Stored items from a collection
══════════════════════════════

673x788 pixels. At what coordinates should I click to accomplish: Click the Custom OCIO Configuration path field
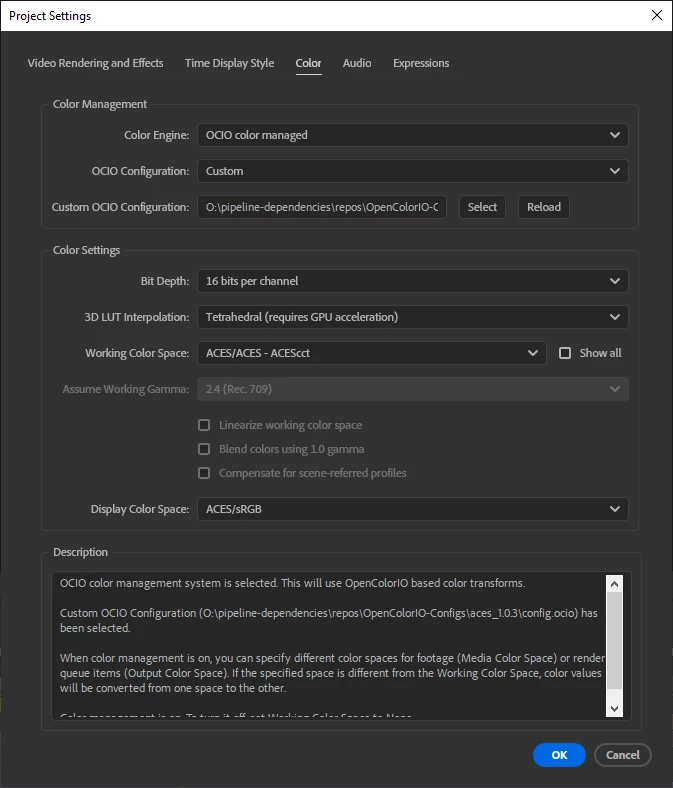pyautogui.click(x=322, y=207)
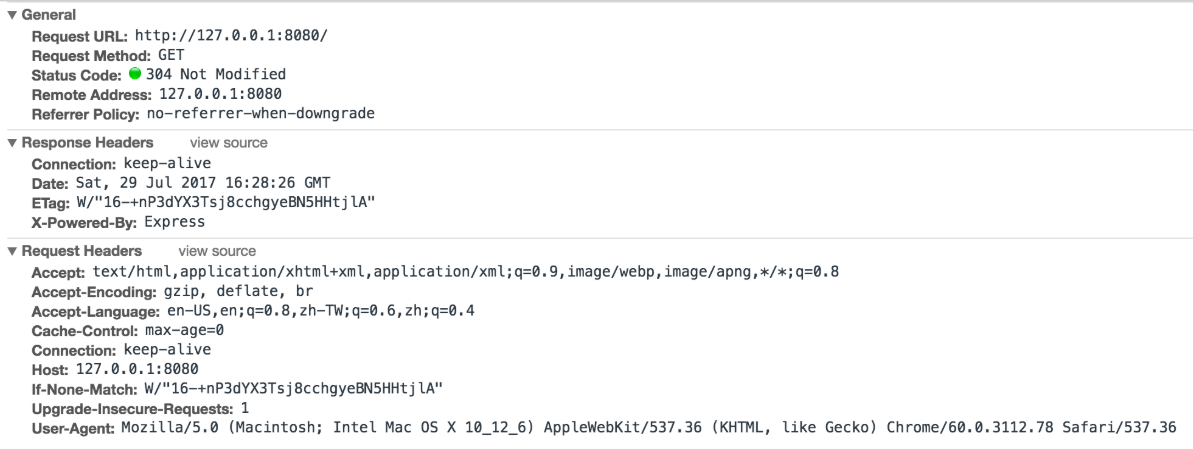Image resolution: width=1193 pixels, height=449 pixels.
Task: View source of Request Headers
Action: [218, 251]
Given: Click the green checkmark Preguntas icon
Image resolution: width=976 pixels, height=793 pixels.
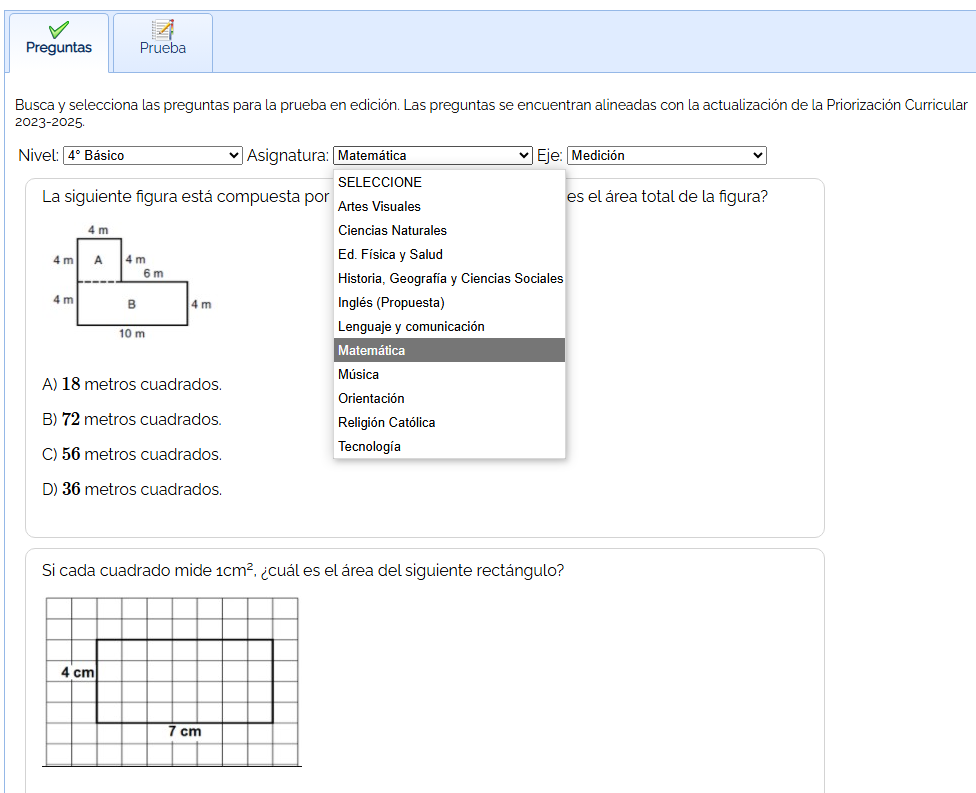Looking at the screenshot, I should pyautogui.click(x=59, y=30).
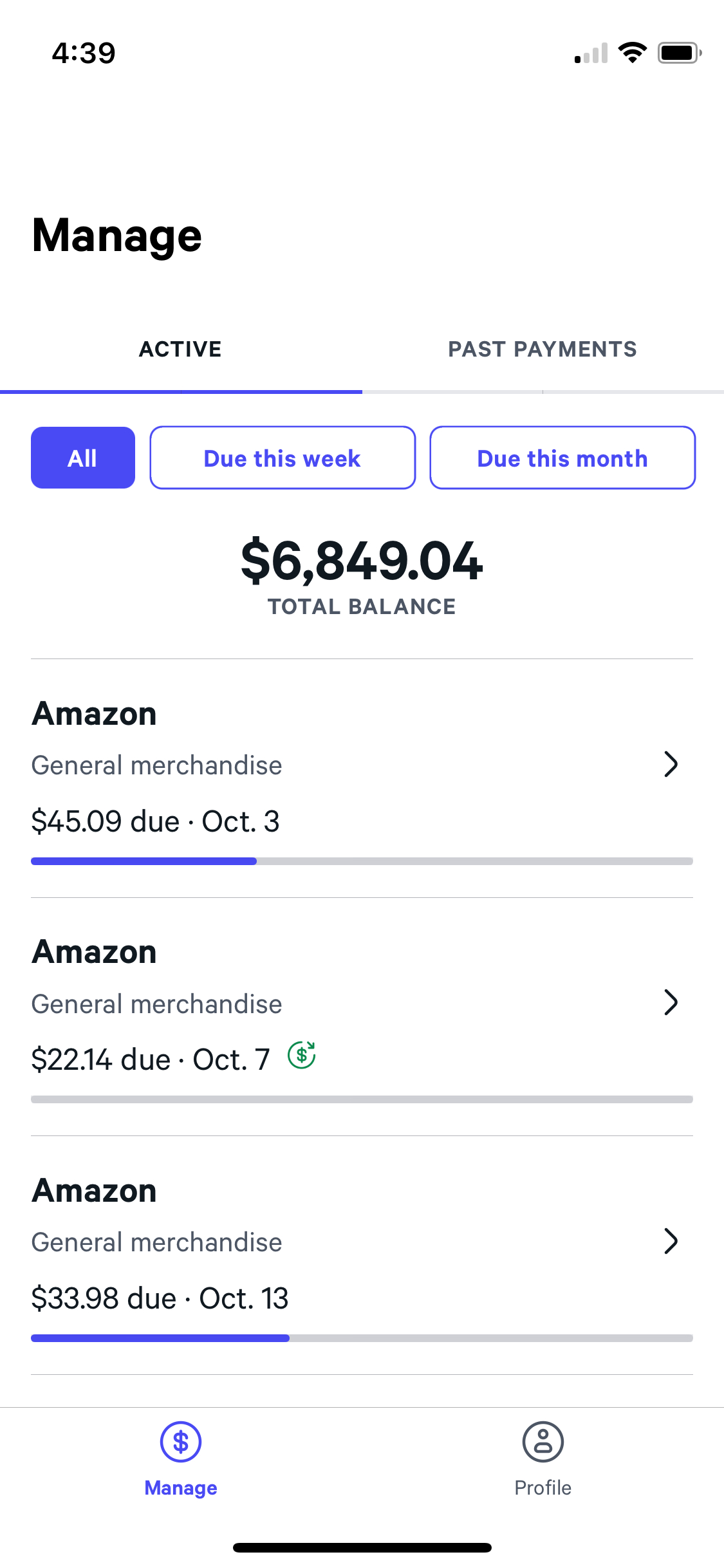The height and width of the screenshot is (1568, 724).
Task: Select the All filter chip
Action: 82,458
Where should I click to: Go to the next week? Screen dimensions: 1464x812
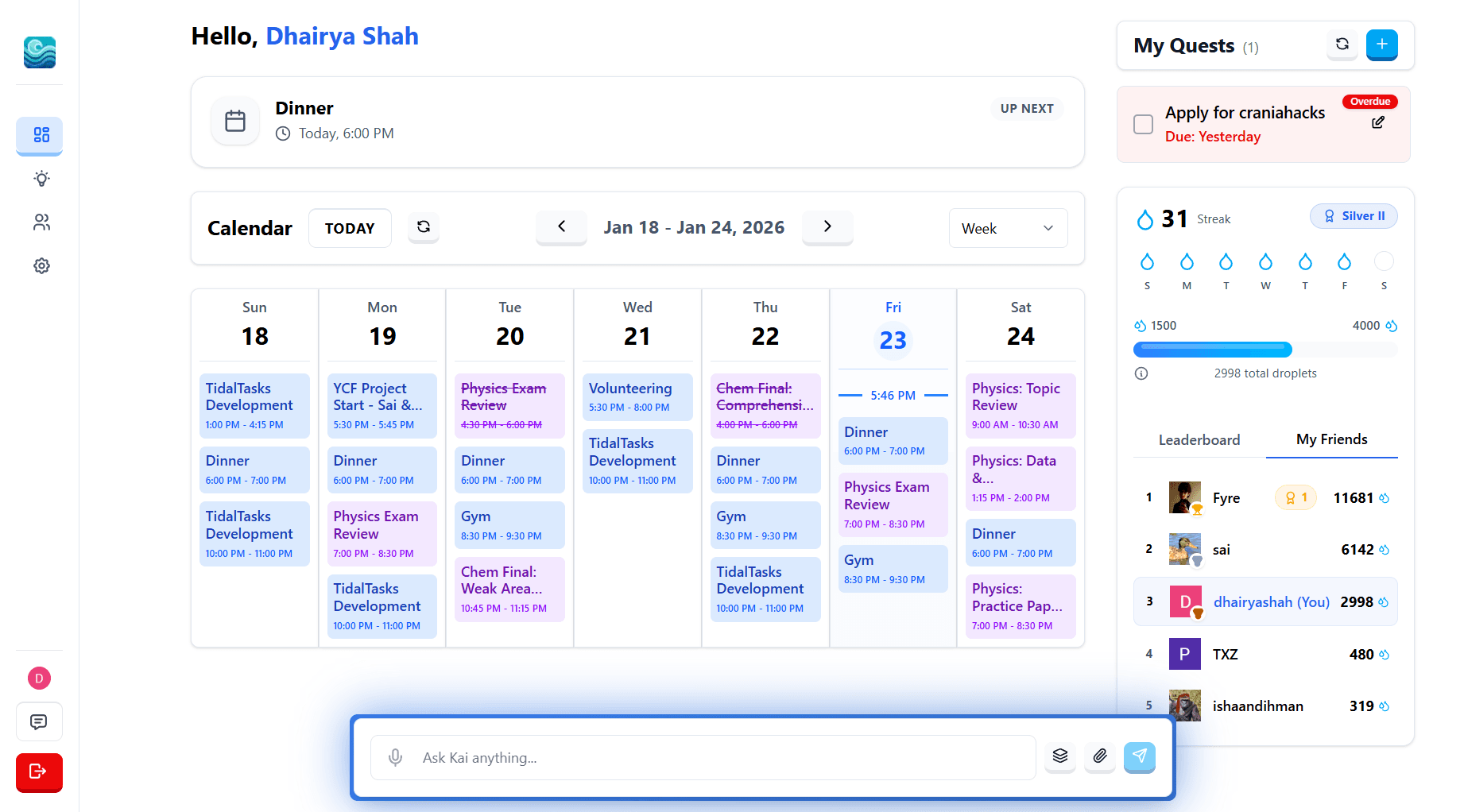point(827,227)
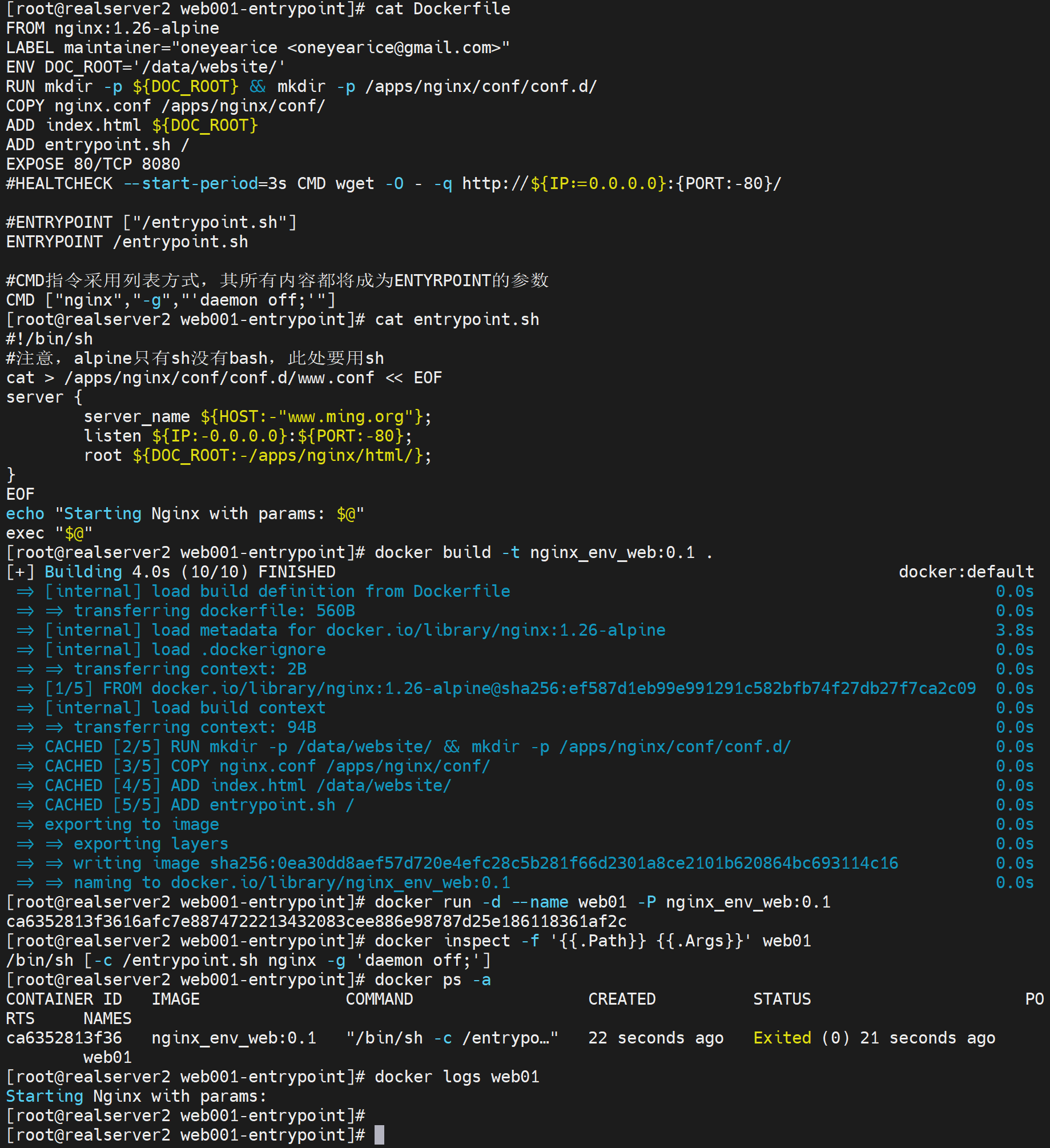Click the "exec "$@"" line in entrypoint.sh
Image resolution: width=1050 pixels, height=1148 pixels.
point(49,533)
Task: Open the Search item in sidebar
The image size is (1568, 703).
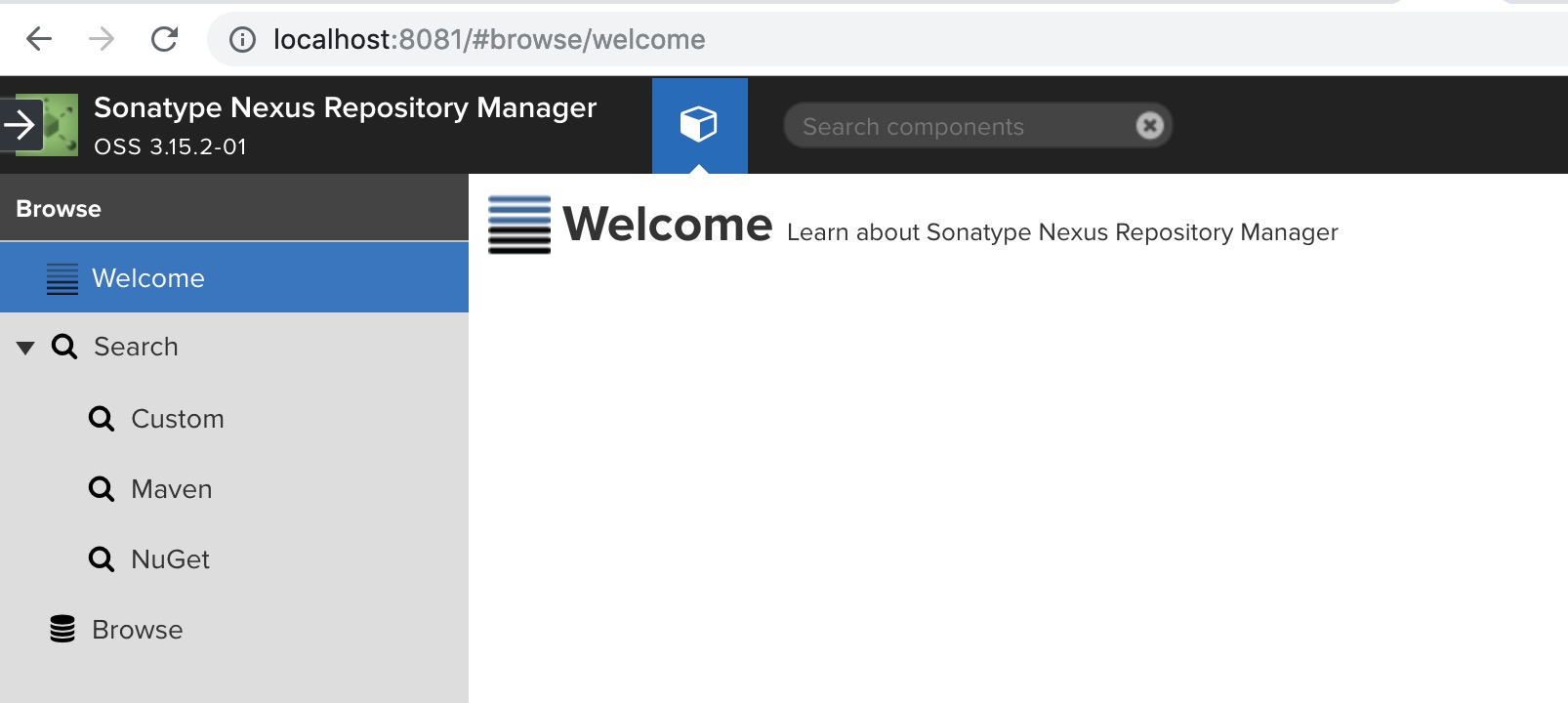Action: (136, 347)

══════════════════════════════

* WHAT THE EXERCISE ASKS
From the first line of the entries above through the line with "Given: Click the", set down each line exactly and drop the pictures.

* EXERCISE ANSWER
673x788 pixels. At what coordinates should I click to accomplish: Click the Custom OCIO Configuration path field
pyautogui.click(x=322, y=207)
Image resolution: width=1193 pixels, height=449 pixels.
Task: View source of Request Headers
Action: [218, 251]
Given: Click the green checkmark Preguntas icon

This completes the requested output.